-- Exercise data start --
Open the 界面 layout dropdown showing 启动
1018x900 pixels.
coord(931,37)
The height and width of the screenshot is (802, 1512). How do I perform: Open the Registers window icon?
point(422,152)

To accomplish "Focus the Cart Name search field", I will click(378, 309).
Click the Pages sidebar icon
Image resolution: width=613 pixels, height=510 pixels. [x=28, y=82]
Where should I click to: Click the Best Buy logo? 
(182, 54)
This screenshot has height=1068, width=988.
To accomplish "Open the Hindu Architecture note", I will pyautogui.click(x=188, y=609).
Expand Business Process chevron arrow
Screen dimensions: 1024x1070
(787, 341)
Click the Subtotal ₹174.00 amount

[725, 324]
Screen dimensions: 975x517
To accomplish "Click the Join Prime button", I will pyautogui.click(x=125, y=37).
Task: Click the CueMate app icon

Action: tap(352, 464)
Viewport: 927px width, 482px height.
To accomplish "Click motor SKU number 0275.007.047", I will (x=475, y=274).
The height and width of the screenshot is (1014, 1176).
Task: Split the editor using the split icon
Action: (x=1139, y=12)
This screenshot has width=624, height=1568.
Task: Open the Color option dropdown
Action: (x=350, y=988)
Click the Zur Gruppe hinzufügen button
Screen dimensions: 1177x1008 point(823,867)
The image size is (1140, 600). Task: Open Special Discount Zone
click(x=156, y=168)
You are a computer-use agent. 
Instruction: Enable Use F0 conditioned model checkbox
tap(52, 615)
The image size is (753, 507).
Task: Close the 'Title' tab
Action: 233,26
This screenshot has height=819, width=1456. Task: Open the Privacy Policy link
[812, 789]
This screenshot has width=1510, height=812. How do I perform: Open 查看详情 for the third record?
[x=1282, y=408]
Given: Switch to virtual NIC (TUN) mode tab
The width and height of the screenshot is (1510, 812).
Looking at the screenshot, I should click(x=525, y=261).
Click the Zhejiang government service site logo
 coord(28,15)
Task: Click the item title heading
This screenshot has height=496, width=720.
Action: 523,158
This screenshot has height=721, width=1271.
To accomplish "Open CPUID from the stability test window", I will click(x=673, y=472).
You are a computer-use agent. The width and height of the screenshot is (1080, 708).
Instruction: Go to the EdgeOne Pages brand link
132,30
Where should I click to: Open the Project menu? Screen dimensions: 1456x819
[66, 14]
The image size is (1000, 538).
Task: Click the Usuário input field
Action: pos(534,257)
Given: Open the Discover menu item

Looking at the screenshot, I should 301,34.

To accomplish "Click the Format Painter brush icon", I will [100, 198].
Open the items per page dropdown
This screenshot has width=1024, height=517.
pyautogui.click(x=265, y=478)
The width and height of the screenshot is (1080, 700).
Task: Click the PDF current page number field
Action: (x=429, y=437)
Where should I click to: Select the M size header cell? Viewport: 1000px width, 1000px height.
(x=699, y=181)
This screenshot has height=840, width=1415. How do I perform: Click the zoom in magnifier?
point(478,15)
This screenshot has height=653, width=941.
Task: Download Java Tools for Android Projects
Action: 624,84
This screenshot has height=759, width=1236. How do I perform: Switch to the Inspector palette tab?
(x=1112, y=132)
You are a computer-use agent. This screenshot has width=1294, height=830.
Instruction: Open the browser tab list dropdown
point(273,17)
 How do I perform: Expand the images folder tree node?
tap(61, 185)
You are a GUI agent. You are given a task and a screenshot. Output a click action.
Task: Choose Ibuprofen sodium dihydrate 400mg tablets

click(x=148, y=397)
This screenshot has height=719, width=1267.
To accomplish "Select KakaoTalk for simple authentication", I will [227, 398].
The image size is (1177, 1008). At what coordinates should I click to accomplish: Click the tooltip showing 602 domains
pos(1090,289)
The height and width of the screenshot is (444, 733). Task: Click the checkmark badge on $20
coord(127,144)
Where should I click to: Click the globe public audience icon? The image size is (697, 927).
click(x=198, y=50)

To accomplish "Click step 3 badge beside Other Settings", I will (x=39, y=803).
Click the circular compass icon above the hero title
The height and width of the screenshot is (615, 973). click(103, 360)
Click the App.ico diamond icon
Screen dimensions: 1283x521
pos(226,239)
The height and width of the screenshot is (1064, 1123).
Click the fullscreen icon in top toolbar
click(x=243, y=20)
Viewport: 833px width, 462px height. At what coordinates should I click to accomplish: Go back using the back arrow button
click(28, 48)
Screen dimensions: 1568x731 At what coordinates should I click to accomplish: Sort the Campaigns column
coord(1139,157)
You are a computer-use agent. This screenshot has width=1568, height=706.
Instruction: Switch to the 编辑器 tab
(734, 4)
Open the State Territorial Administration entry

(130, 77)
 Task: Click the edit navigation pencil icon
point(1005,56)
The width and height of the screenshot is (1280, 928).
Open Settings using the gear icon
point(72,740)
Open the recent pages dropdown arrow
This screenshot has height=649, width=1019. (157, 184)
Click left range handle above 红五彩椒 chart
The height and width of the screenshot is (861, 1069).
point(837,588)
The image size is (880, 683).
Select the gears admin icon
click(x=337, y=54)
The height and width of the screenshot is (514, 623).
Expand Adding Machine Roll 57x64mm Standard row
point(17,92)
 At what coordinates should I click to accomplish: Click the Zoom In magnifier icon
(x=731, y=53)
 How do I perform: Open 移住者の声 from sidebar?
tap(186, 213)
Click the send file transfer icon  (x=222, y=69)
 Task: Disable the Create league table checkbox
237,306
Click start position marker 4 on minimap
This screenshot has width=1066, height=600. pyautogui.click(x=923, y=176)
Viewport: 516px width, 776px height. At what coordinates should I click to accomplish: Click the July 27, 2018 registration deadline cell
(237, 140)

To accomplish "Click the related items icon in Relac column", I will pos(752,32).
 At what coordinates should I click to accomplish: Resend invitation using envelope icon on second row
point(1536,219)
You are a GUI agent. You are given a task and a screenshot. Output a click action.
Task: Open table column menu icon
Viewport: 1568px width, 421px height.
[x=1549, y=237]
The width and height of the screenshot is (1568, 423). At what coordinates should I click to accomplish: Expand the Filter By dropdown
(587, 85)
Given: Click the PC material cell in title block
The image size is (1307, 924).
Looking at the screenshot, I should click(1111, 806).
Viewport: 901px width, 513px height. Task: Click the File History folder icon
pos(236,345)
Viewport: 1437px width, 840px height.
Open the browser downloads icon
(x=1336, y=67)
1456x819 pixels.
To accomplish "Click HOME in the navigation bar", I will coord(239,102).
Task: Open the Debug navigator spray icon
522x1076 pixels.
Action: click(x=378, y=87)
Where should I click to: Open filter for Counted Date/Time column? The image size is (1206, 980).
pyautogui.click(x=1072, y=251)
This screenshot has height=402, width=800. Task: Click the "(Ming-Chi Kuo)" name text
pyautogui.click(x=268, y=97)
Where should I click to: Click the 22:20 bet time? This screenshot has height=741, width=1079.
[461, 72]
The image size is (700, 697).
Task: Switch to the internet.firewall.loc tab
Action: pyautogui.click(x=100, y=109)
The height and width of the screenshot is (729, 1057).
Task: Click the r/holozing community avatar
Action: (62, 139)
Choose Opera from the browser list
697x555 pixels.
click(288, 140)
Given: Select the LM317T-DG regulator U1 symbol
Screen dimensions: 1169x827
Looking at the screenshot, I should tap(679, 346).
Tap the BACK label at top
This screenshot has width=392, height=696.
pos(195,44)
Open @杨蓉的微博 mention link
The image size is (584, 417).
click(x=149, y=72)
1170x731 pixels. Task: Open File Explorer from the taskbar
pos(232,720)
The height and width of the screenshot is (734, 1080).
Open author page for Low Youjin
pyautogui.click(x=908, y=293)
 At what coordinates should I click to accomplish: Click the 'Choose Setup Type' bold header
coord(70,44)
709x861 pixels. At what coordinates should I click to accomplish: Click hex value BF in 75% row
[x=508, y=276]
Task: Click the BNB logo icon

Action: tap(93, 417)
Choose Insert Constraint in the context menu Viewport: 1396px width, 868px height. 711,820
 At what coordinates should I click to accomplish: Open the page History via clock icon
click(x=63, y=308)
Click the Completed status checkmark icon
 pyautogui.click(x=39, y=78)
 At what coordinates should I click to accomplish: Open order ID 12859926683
-- Exercise data end --
Short problem:
Repeat everything in the records from the line containing "I will pos(752,32)." down to the line containing "coord(70,44)", with both of those lines included.

Response:
To accomplish "Click the related items icon in Relac column", I will pos(752,32).
 At what coordinates should I click to accomplish: Resend invitation using envelope icon on second row
point(1536,219)
You are a GUI agent. You are given a task and a screenshot. Output a click action.
Task: Open table column menu icon
Viewport: 1568px width, 421px height.
[x=1549, y=237]
The width and height of the screenshot is (1568, 423). At what coordinates should I click to accomplish: Expand the Filter By dropdown
(587, 85)
Given: Click the PC material cell in title block
The image size is (1307, 924).
Looking at the screenshot, I should click(1111, 806).
Viewport: 901px width, 513px height. Task: Click the File History folder icon
pos(236,345)
Viewport: 1437px width, 840px height.
Open the browser downloads icon
(x=1336, y=67)
1456x819 pixels.
To accomplish "Click HOME in the navigation bar", I will coord(239,102).
Task: Open the Debug navigator spray icon
522x1076 pixels.
Action: click(x=378, y=87)
Where should I click to: Open filter for Counted Date/Time column? The image size is (1206, 980).
pyautogui.click(x=1072, y=251)
This screenshot has height=402, width=800. Task: Click the "(Ming-Chi Kuo)" name text
pyautogui.click(x=268, y=97)
Where should I click to: Click the 22:20 bet time? This screenshot has height=741, width=1079.
[461, 72]
The image size is (700, 697).
Task: Switch to the internet.firewall.loc tab
Action: pyautogui.click(x=100, y=109)
The height and width of the screenshot is (729, 1057).
Task: Click the r/holozing community avatar
Action: (62, 139)
Choose Opera from the browser list
697x555 pixels.
click(288, 140)
Given: Select the LM317T-DG regulator U1 symbol
Screen dimensions: 1169x827
Looking at the screenshot, I should tap(679, 346).
Tap the BACK label at top
This screenshot has width=392, height=696.
pos(195,44)
Open @杨蓉的微博 mention link
The image size is (584, 417).
click(x=149, y=72)
1170x731 pixels. Task: Open File Explorer from the taskbar
pos(232,720)
The height and width of the screenshot is (734, 1080).
Open author page for Low Youjin
pyautogui.click(x=908, y=293)
 At what coordinates should I click to accomplish: Click the 'Choose Setup Type' bold header
coord(70,44)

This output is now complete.